Leur troupe, en sa faveur pleine d’un doux ennui,

Quand tout dort ici-bas, travaille encor pour lui :

Il semble que le peintre ait eu cette pensée.

Voyez l’autre plafond où la Nuit est tracée.

Cette divinité, digne de vos autels,

Et qui même en dormant fait du bien aux mortels,

Par de calmes vapeurs mollement soutenue,

La tête sur son bras, et son bras sur la nue,

Laisse tomber des fleurs, et ne les répand pas :

Fleurs que les seuls Zéphyrs font voler sur leurs pas.

Ces pavots qu’ici-bas pour leur suc on renomme,

Tout fraîchement cueillis dans les jardins du Somme,

Sont moitié dans les airs, et moitié dans sa main ;

Moisson plus que toute autre utile au genre humain.

Qu’elle est belle à mes yeux, cette Nuit endormie !

Sans doute de l’Amour son âme est ennemie ;

Et ce frais embonpoint sur son teint sans pareil

Marque un fard appliqué par les mains du Sommeil.

Avec tous ses appas, l’aimable enchanteresse

Laisse souvent veiller les peuples du Permesse ;

Cent doctes nourrissons surmontent son effort.

— Hélas ! dis-je, pour moi je n’ai rien fait encor ;

Je ne suis qu’écoutant parmi tant de merveilles :

Me sera-t-il permis d’y joindre aussi mes veilles ?

Quand aurai-je ma part d’un si doux entretien ?

Veillez, Muses, veillez : le sujet le vaut bien. »

VI
DANSE DE L’AMOUR

Je dormais d’un profond sommeil, et, en dormant, il me sembla que je me promenais à Mainsy1, qui n’est pas loin de Vaux ; et que, dans un pré tout bordé de saules, j’apercevais Cythérée, l’Amour et les Grâces, avec les plus belles Nymphes des environs, dansant au clair de la lune.
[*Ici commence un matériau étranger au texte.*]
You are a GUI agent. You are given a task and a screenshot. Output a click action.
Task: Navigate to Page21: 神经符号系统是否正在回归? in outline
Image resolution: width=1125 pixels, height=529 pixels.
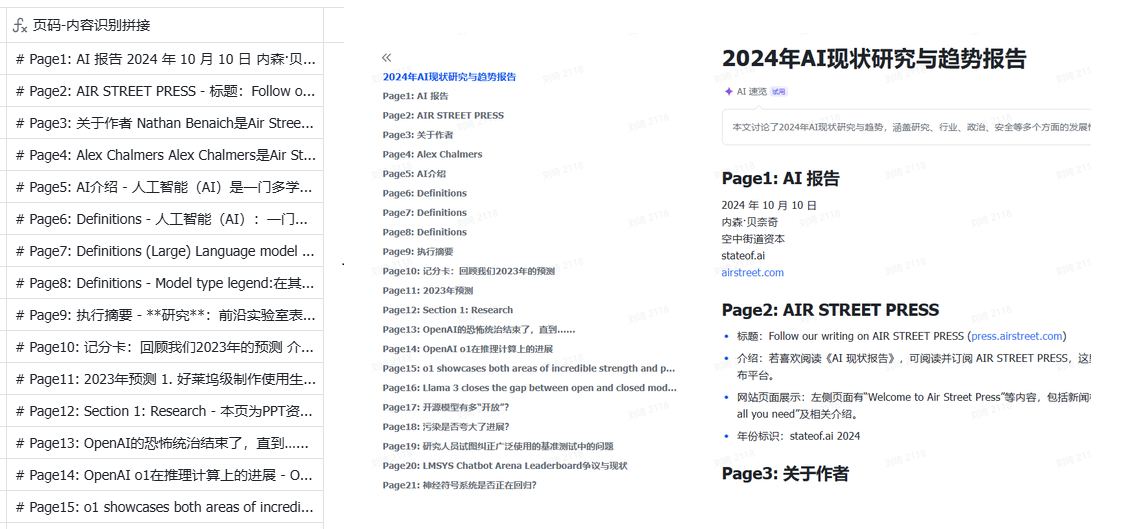(459, 485)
L’assemblée me parut fort belle, et le bal fort bien éclairé : un million d’étoiles servaient de lustres. Pour les violons, je n’y en entendis pas un : c’était aux chansons que l’on dansait. J’arrivai sur le point que l’Amour commença ces paroles :

« L’autre jour deux belles

Tout haut se vantaient

Que, malgré mes ailes,

Elles me prendraient.

Gageant que non, je perdis,

Car l’une m’eut bientôt pris.

Aminte et Sylvie,

Ce sont leurs beaux noms :

Le Ciel porte envie

À mille beaux dons,

À mille rares trésors

Qu’ont leur esprit et leur corps.

Tout mortel de l’une

Craint les blonds cheveux ;

De sa tresse brune

L’autre fait des nœuds

Par qui les dieux attachés

Se trouvent fort empêchés.

Sylvie a la gloire

De m’avoir dompté,

Et cette victoire

A fort peu coûté :

La belle n’eut seulement

Qu’à se montrer un moment.

Autour de ses charmes

Me voyant voler,

Vénus toute en larmes

Eut beau m’appeler :

Celui qui brûle les dieux

Se brûle à de si beaux yeux.

Leur éclat extrême

A su m’enflammer.

Le Sort veut que j’aime,

Moi qui fais aimer ;

On m’entend plaindre à mon tour

Et l’Amour a de l’amour. »

Ainsi dans la danse

Cupidon pleurait,

Et tout en cadence

Parfois soupirait,

Priant tout bas les Zéphyrs

D’aller porter ses soupirs.

VII
ACANTE SE PROMÈNE À LA CASCADE,
ET LES SINGULIÈRES FAVEURS QU’IL Y REÇUT DU SOMMEIL

Après que les Grâces se furent retirées, je me trouvai en état de continuer mes promenades, et d’achever de voir les raretés de ce beau séjour : il me fut pourtant impossible de quitter si tôt un endroit où il m’était arrivé des choses si étonnantes. J’y passai donc tout le reste de la nuit, repensant tantôt à la chanson de l’Amour, tantôt aux beautés de Vénus et à celles des Nymphes, et rappelant en ma mémoire leurs paroles, leurs actions, toutes les circonstances de l’aventure. Enfin je dis adieu à ces prés, et sortis du parc de Mainsy, non point par le chemin qui m’y avait amené : j’en pris un autre, que je crus me devoir conduire en des lieux où je trouverais des beautés nouvelles. Cependant la Nuit avait reployé partie de ses voiles, et s’en allait les étendre chez d’autres peuples. Quelques rayons s’apercevaient déjà vers l’orient.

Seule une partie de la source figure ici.